The East New York Loop was a short rapid transit structure in the East New York neighborhood of Brooklyn, New York City, connecting the Fulton Street Elevated and Broadway Elevated, and its associated service patterns. The changes were unpopular with residents and soon undone; the loop was later used to connect the Canarsie Line to the Broadway Elevated. As part of the Dual Contracts, the loop was torn down and replaced by the multi-level Broadway Junction.

== Layout ==
The Loop complex consisted of an at-grade grand union junction (configured as two doubled wyes) providing all possible connections between the Broadway Elevated and the Fulton Street Elevated, with a single curved platform along the Cypress Hills-bound Broadway Line, Park Row-bound Fulton Street Line, and the track for Cypress Hills-bound Broadway trains to switch to the Park Row-bound Fulton Street line, as well as an island platform on the Fulton Street line and a side platform on the Broadway Ferry-bound Broadway line.

==History==
The Brooklyn Rapid Transit Company acquired the Broadway Elevated (Brooklyn Union Elevated Railroad) on March 25, 1899, and the Fulton Street Elevated (Kings County Elevated Railway) on July 6, 1899. Plans were soon made for a connection at East New York, where the two lines came within a block of each other.
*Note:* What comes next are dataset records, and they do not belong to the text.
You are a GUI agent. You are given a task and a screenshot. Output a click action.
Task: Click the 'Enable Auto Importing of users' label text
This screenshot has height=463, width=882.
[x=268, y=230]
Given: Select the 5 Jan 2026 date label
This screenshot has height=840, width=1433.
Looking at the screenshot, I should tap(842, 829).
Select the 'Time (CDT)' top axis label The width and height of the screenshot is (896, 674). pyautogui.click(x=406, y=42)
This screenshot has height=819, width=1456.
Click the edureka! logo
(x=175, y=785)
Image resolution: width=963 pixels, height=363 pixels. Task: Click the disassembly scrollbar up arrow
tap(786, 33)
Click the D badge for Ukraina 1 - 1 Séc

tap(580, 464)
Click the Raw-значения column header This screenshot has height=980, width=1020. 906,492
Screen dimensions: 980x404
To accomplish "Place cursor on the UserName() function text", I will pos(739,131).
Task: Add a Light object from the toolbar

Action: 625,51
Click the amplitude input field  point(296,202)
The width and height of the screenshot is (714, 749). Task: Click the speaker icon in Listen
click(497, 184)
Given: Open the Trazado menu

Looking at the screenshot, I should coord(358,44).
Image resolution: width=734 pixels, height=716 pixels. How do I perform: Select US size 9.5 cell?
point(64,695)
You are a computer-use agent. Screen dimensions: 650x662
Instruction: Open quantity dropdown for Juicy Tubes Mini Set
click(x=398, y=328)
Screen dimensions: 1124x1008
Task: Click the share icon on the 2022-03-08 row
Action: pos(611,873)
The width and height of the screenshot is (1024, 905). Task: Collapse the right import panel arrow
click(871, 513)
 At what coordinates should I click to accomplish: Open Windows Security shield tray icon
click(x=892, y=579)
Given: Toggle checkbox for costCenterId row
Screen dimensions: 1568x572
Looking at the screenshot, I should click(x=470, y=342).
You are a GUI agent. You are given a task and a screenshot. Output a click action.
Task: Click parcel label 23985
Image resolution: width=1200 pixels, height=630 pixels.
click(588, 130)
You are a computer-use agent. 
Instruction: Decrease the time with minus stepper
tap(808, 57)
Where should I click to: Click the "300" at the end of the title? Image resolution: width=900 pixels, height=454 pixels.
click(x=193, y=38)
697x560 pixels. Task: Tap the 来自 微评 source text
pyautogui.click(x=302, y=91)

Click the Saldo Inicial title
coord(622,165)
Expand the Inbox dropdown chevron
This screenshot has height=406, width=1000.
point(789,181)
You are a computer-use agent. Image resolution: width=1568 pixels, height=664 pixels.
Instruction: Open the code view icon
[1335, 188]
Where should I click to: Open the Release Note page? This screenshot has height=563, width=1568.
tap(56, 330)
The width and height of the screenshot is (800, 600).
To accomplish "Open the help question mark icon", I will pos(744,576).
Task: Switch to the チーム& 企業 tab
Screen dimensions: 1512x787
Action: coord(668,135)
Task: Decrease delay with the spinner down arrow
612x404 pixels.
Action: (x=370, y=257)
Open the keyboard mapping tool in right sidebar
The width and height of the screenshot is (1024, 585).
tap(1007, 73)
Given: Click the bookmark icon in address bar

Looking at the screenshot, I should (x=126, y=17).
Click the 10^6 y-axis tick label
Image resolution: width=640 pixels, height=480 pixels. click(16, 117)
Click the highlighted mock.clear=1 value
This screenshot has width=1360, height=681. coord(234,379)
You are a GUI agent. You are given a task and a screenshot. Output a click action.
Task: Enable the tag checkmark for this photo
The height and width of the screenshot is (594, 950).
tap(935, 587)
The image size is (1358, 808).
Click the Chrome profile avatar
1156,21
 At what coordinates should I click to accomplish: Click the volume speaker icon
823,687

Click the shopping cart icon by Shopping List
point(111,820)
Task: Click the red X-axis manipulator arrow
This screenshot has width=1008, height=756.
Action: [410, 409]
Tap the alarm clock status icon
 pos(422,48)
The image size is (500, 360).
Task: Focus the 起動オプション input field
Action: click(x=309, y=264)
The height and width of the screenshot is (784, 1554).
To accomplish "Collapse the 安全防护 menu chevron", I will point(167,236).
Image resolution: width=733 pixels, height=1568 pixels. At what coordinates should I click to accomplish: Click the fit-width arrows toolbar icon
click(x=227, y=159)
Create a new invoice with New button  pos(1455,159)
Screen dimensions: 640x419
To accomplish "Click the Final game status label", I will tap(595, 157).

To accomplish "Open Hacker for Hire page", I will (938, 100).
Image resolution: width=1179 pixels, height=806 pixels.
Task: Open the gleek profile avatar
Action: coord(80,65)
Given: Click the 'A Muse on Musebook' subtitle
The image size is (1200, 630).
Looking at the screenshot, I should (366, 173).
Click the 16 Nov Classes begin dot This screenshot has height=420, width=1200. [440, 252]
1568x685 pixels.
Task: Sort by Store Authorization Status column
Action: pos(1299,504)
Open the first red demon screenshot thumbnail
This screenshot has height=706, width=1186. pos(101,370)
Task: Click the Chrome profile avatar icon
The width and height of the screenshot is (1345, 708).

Free transfers would be implemented between the elevated and surface lines here. The electrified loop opened on August 8, 1900, and immediately received complaints because of a forced transfer at the loop to shuttle trains or surface cars to continue beyond East New York during off-peak hours. The new service pattern was blamed for poor school attendance. The Loop service was discontinued prior to 1906, though the structure remained until the reconfiguration under the Dual Contracts.